In 1960, Morris came to Alcatraz, and the Anglin brothers followed a year later. The three devised an ingenious plan that saw them trick the night guards by using dummies made out of plaster and human hair. During the night, the three men escaped from their cells through holes they had spent the previous months carefully drilling, and they made it to a secret workshop they had set up on the roof of their cell block. They created a makeshift raft out of raincoats and attempted to float away from the prison in the dead of the night.

Their bodies were never found, and nobody knows for sure if they escaped or not. The Bay waters are frigid, have strong currents, are full of sharks, and the closest land is at least a mile away, so it's more than likely they perished during their escape. However, their bodies were never found. In 2018, a letter was sent to the FBI purportedly from John Anglin. He claimed the escape was successful and that all three of them made it out alive, but the FBI was lukewarm on its authenticity (per CBS).

Bible John: The pious serial killer

From early 1968 to late 1969, the Scottish serial killer known as Bible John terrorized the local community in Glasgow. According to "The Encyclopedia of Serial Killers," John killed his first victim, Patricia Docker, in February 1968 by strangling her to death. In August 1969, he struck again, strangling another young woman, Jemima McDonald. His final victim, Helen Puttock, was killed two months later in October. The police were unable to identify who the killer was, and he was described as being a redhead, around 6 feet tall, between the ages of 25 to 35; a sketch of him was distributed to the press in hopes of someone recognizing him.
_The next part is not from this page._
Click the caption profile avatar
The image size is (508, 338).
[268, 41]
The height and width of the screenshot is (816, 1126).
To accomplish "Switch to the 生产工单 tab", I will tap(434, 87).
He was given the sobriquet Bible John for two reasons. On the night of the last killing, Puttock was with her sister Jennie Williams and her date. Both men gave their name as John, but Puttock's date had an infatuation with quoting the bible. He made numerous references to the Book of Moses in the Old Testament, and this, combined with his given name, formed his nickname. Authorities immediately set out on a manhunt upon realizing the killings were connected, and within a year, over 5,000 suspects had been interviewed and cleared of responsibility. No one has ever been arrested or charged with the murders. One theory points to convicted murderer Peter Tobin, whose life seemingly overlaps with that of Bible John, but it has never been proven through DNA testing (per Digital Spy).
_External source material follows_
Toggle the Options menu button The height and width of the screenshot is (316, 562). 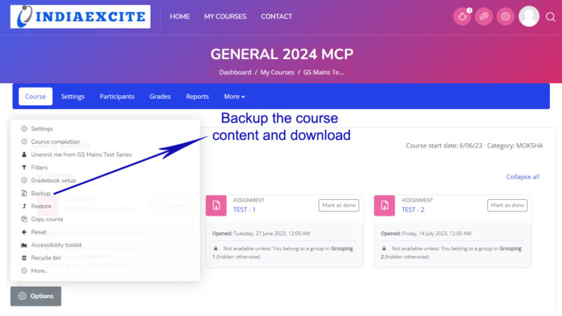[x=36, y=296]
Amado Carrillo Fuentes: The Lord of the Skies

Amado Carrillo Fuentes was once one of the biggest and most influential drug kingpins in Latin America. According to the BBC, in the 1980s and 1990s, Fuentes created a drug empire while running the Juarez Cartel from the Mexican state of Sinaloa. He smuggled huge amounts of cocaine from Colombia into the U.S. and was given the nickname "Lord of the Skies" because of his penchant for smuggling drugs onboard his private fleet of airplanes.
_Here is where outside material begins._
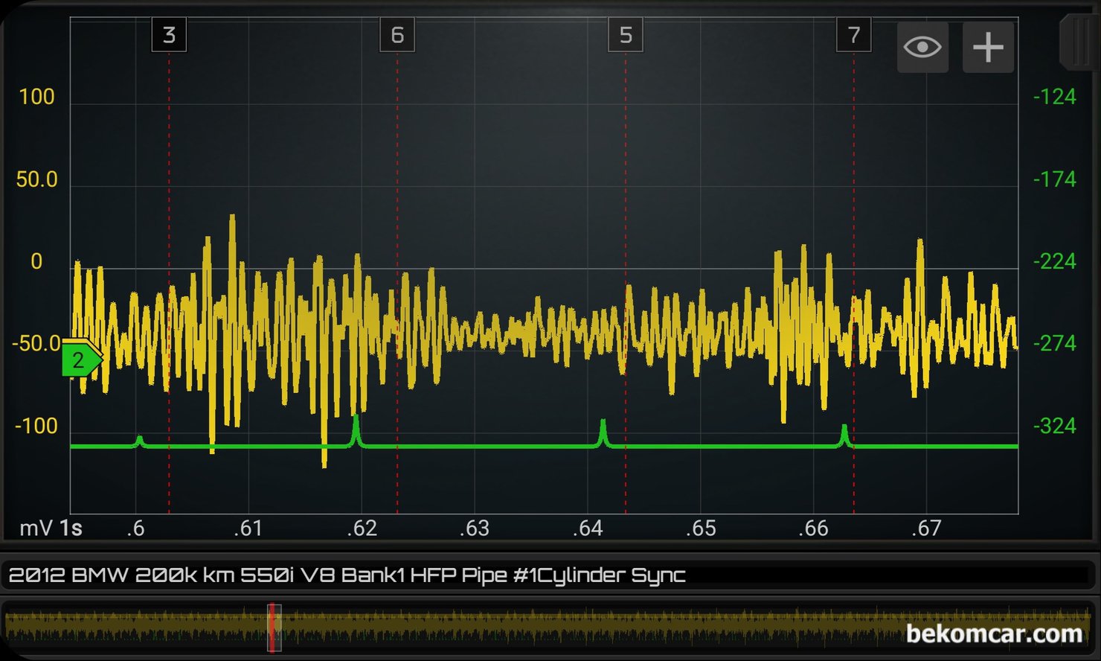
Task: Tap the green -124 scale label
Action: tap(1054, 97)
However, it all came crashing down in 1997, when Fuentes died after a botched plastic surgery. He tried to have his appearance changed to evade capture, but he died on the operating table. At the time of his death, Fuentes was one of the most wanted drug kingpins in the world, but his enormous political power in Mexico shielded him from the reach of authorities until his death (per The Washington Post). Law enforcement from the U.S., Mexico, and even Chile were tracking Fuentes, trying to find a way to put him behind bars. They never apprehended or arrested Fuentes prior to his death, which opened up a power vacuum in Mexico that rival drug lords rushed to fill. Months after his death, allegations surfaced that Fuentes had attempted to bribe the Mexican government to get them to stop pursuing him, but Mexican government officials denied any wrongdoing.